Temperatura (thermal throttling):
Si el SSD se calienta, baja su rendimiento, generando posibles tirones.
Capacidad y estado:
Un SSD muy lleno o degradado puede rendir peor.
⚡ Relación con el stuttering y los frametimes
El stuttering ocurre cuando hay variaciones bruscas en el tiempo entre frames.
Un SSD lento puede provocar:
- Retrasos en la entrega de datos
- Frames que tardan más en renderizarse
- Picos de latencia visibles
Esto no siempre afecta el FPS promedio, pero sí rompe la consistencia, impactando directamente en los 1% Low y 0.1% Low.
Por eso, dos PCs con el mismo CPU y GPU pueden rendir distinto si el almacenamiento cambia.
🛠️ ¿Cómo evitar problemas de stuttering por almacenamiento?
Si sospechás que el SSD es el problema, estas son las soluciones más efectivas:
✔️ Usar un SSD NVMe en lugar de SATA
✔️ Evitar SSD sin DRAM para gaming exigente
✔️ Mantener espacio libre (al menos 20-25%)
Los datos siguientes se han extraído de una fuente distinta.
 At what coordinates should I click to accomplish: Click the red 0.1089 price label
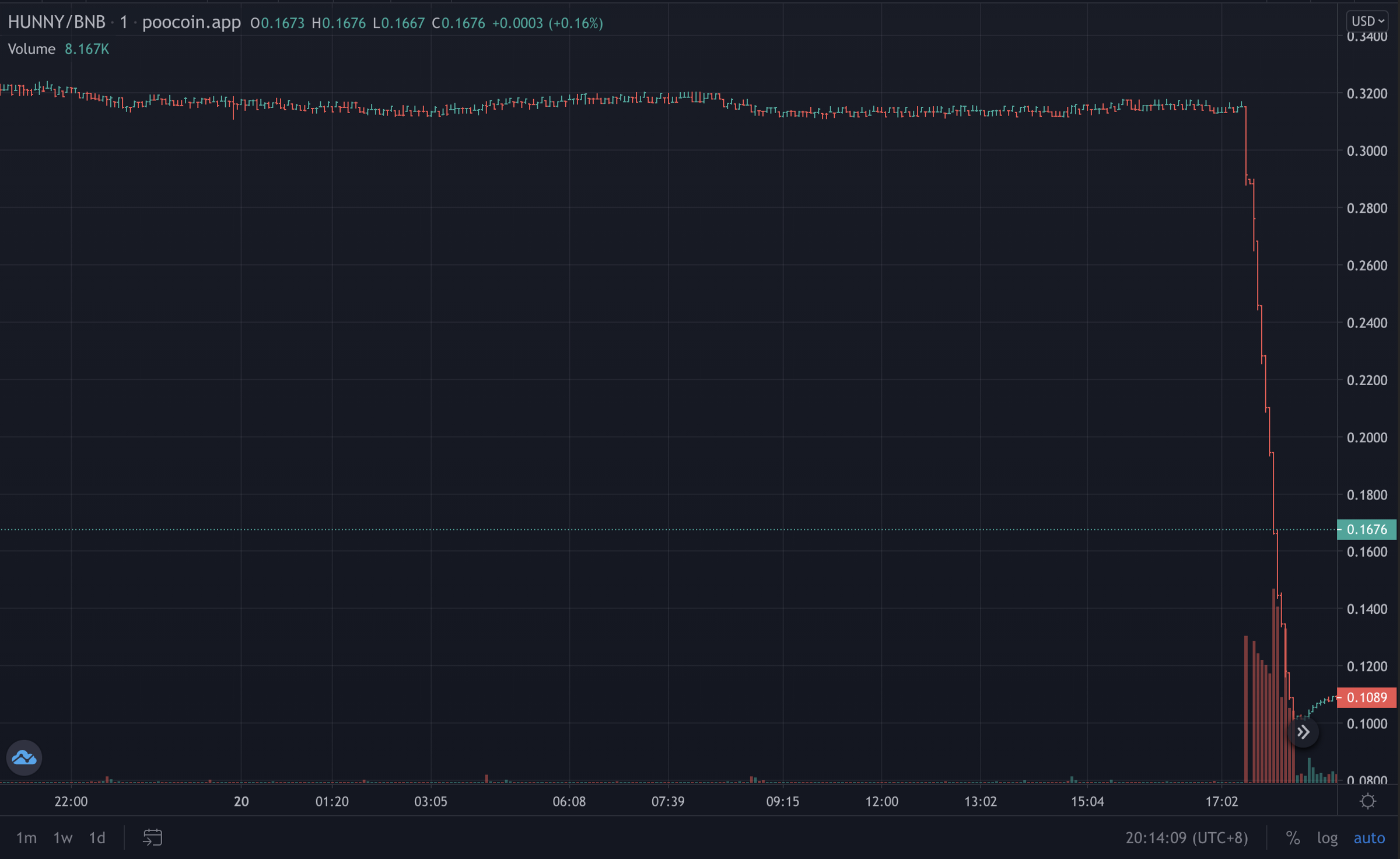tap(1366, 697)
✔️ Asegurar buena ventilación para evitar throttling
✔️ Instalar los juegos en el SSD más rápido disponible
✔️ Mantener firmware actualizado
En setups modernos, el almacenamiento ya no es un “detalle”: es parte del rendimiento general.
🧠 Experiencia real de uso
Con un SSD rápido vas a notar:
✔️ Menos tirones al moverte por el mapa
✔️ Cargas de texturas más rápidas
✔️ Mayor estabilidad en frametimes
✔️ Mejores valores de 1% Low y 0.1% Low
Pero también hay que tener en cuenta:
⚠️ No todos los juegos aprovechan al máximo un NVMe
⚠️ El salto de SATA a NVMe no siempre aumenta FPS promedio
⚠️ Otros componentes (CPU/RAM) también influyen en el stuttering
🚀 Veredicto final — ¿Puede un SSD lento causar stuttering?
✅ Ventajas de un SSD rápido:
Reduce significativamente el stuttering.
Mejora la carga de assets en tiempo real.
Aumenta la estabilidad del rendimiento.
Es clave en juegos modernos y futuros.
⚠️ Limitaciones:
No todos los juegos muestran diferencias claras.
No reemplaza una buena CPU o RAM.
Puede no impactar el FPS promedio directamente.
👉 Conclusión:
Sí — un SSD lento puede generar stuttering en juegos, incluso si el resto de tu hardware es potente. En la actualidad, el almacenamiento juega un rol mucho más importante que antes, especialmente en títulos modernos que dependen del streaming constante de datos.
Si buscás una experiencia realmente fluida, no alcanza con tener “un SSD”: necesitás uno lo suficientemente rápido para acompañar al resto de tu PC.